Schön beweglich bleiben

Loriot-Liebhaber*innen ist sie nicht nur als Dessert ein Begriff – Birne Helene und die Konfusion, die sie auszulösen vermag:

Er: Was ist denn das?
Sie: Birne Helene.
Er: Ist aber ein Apfel.
Sie: Mit Schokoladensoße.
Er: Dann ist es keine Birne Helene, sondern ein Apfel Helene.
Sie: Das gibt es überhaupt nicht.
Er: Ein Apfel ist ein Apfel und eine Birne ist eine Birne.
Sie: Lass es stehen, wenn es dir nicht schmeckt.
Er: Es schmeckt mir ja.
Sie: Dann iss es doch.
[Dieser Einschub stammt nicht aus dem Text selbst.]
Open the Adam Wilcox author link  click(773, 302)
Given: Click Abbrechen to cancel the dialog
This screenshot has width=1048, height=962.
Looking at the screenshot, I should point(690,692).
Er: Ich ess‘ es ja, aber nicht unter falschem Namen.

Äpfel mit Birnen zu vergleichen, war wohl noch nie eine gute Idee. Bemerkenswert aber ist: Die verschiedenen Sichtweisen des Ehepaars führen nicht zu einem Zerwürfnis. Er isst die Birne, ihr ist es egal, wie er das Dessert nennt. Das Motiv zieht sich durch den weiteren Film, und es zeigt sich: Birne Helene kann auch ein Apfelkompott mit Sahne sein. Man mag über die offenbar gestörte Kommunikation der Figuren schmunzeln und diese zum zentralen Thema von Loriots Film erheben. Mich aber berührt vor allem der unaufgeregte und in gewisser Hinsicht auch versöhnliche Blick auf die unterschiedlichen Ansichten.

Denn heute erscheint es vielfach umgekehrt. Eine Meinung soll oft auch abgrenzen, die eigene Überlegenheit sichtbar machen und eine etwaige Überforderung überdecken. Schnell geht es um das Grundsätzliche und ums Ganze. Deshalb wird alles eingebracht und mit allem aufgewartet. Schon ein Gendersternchen kann so ein Treffen mit der Familie oder Freunden ruinieren.

Philipp Hübl nennt das etwas pointierter „Moralspektakel“. Er schreibt: „Das Moralspektakel ist Ausdruck einer fundamental veränderten öffentlichen Diskussionskultur, in der die Debatten nicht nur inhaltlich, sondern vor allem emotional polarisiert sind und in der nur wenig Raum für Kompromissbereitschaft bleibt. Die Debatten verzeihen keine Irrtümer, und noch weniger belohnen sie Selbstkritik.“

Die Welt dreht sich und wir mit ihr. Wie kann da die eigene Meinung unverrückbar sein? Dennoch spüre natürlich auch ich den Sog. Das Fräulein in mir schweigt betroffen, während Athene rasch in den Kampfmodus geht. Dabei ist es doch wichtig, wie Sandra Konrad es formuliert: „Gerade in schwierigen Situation nicht gleich verhärten, sondern versuchen, locker zu bleiben: im Kopf und im Herzen.“ Und mal wieder denke ich: Ich muss mit mir selbst versöhnt sein, um versöhnlich handeln zu können.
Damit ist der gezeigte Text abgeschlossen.